Title: Cross-corpus classification of affective speech

Authors: Imen Trabelsi; Med Salim Bouhlel

Addresses: Sciences and Technologies of Image and Telecommunications, SETIT, Sfax University, Sfax, Tunisia ' Sciences and Technologies of Image and Telecommunications, SETIT, Sfax University, Sfax, Tunisia

Abstract: Automatic speech emotion recognition still has to overcome several obstacles before it can be employed in realistic situations. One of these barriers is the lack of suitable training data, both in quantity and quality. The aim of this study is to investigate the effect of cross-corpus data on automatic classification of emotional speech. In this work, features vectors, constituted by the Mel frequency cepstral coefficients (MFCC) extracted from the speech signal are used to train the support vector machines (SVM) and Gaussian mixture models (GMM). The research describes the evaluation of three different emotional databases from three different languages (English, Polish and German) following a three cross-corpus strategies.
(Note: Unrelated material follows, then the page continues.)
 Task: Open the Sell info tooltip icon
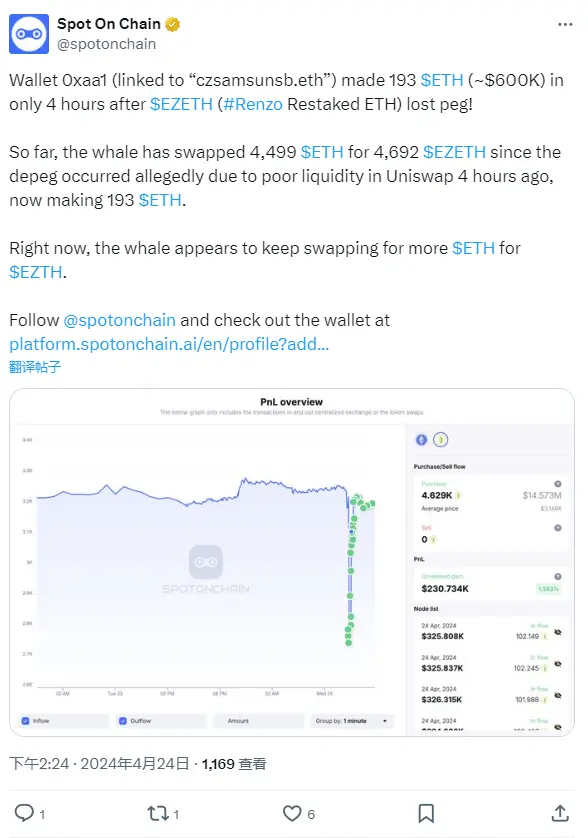pos(557,527)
In the intra-corpus scenario, the accuracies were found to vary widely between 70% and 87%. In the inter-corpus scenario, the obtained average recall is 70.87%. The accuracies of the cross-corpus scenario were found to be below to 50%.

Keywords: cross-corpus strategies; speech emotion recognition; Gaussian mixture models; GMM; support vector machines; SVM; Mel frequency cepstral coefficients; MFCC.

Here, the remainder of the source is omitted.